Y, después de brindar conmigo, bebió sucesivamente varias copas de vino.
—Soñar —continuó, recobrando el tono de su inconexa conversación—, soñar ha constituido el fin de mi vida. Por eso he construido, como ve usted, este lugar para los sueños. ¿Podría haber creado uno mejor en pleno corazón de Venecia? Cierto que lo que se percibe es una mezcla de ornamentaciones arquitectónicas. La castidad jónica se ve ofendida por las formas antediluvianas, y las esfinges egipcias se tienden sobre alfombras de oro. Sin embargo, el efecto sólo resulta incongruente para un espíritu tímido. Las unidades, las convenciones de lugar y, sobre todo, de tiempo, son los espantajos que aterran a la humanidad y la apartan de la contemplación de las magnificencias. Yo mismo profesé en un tiempo ese rigor, pero semejante sublimación de la locura acabó por estragar mi alma. Lo que ahora me rodea es lo más adecuado a mi propósito. Como esos incensarios de arabescos, mi espíritu se retuerce en el fuego, y el delirio de esta escena me prepara a las visiones más exaltadas de esa tierra de sueños reales hacia donde voy a partir en seguida.

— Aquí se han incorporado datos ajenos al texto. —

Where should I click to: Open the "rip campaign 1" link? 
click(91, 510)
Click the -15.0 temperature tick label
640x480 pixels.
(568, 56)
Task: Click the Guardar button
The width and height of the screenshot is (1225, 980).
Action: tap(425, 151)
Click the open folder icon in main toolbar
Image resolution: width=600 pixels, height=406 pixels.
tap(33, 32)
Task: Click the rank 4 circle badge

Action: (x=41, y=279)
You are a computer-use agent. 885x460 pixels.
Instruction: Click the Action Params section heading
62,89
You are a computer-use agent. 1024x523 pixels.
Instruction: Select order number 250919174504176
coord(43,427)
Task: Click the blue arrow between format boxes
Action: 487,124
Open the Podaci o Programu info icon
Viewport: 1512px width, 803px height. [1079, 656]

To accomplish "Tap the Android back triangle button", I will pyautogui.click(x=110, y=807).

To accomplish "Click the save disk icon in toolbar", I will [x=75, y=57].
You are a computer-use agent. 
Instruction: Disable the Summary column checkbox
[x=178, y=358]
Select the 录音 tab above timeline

Detúvose bruscamente, dejó caer la cabeza sobre el pecho y pareció escuchar un sonido que mis oídos no percibían. Por fin, enderezándose, miró hacia arriba y prorrumpió en los versos del obispo de Chichester:

¡Espérame allá! Yo iré a encontrarte
En el profundo valle.

Un instante después, cediendo a la fuerza del vino, se dejó caer cuan largo era sobre una otomana.
Oyéronse pasos presurosos en la escalera y resonaron pesados golpes en la puerta. Me disponía a impedir que volvieran a molestarnos cuando un paje de la casa de Mentoni irrumpió en el aposento y gritó, con palabras que la emoción ahogaba y volvía incoherentes:
—¡Mi señora... mi señora... envenenada... envenenada...! ¡Oh la hermosa... la hermosa Afrodita!
Estupefacto, me precipité a la otomana y traté de que el durmiente recobrara el uso de los sentidos. Pero sus miembros estaban rígidos, lívidos los labios, y aquellos ojos brillantes aparecían ahora fijos para siempre por la muerte. Retrocedí tambaleándome hasta la mesa y mi mano cayó sobre una copa rota y ennegrecida. Y la conciencia de la entera, de la terrible verdad, se abrió paso como un rayo en mi alma.